Task prompt
Please rewrite the lines below, replacing "Click" with "Select" wherever it occurs and leaving everything else unchanged.

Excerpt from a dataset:
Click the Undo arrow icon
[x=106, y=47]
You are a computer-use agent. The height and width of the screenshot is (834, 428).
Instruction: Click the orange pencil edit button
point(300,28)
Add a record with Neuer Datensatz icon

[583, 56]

Response to the exercise
Select the Undo arrow icon
[x=106, y=47]
You are a computer-use agent. The height and width of the screenshot is (834, 428).
Instruction: Select the orange pencil edit button
point(300,28)
Add a record with Neuer Datensatz icon

[583, 56]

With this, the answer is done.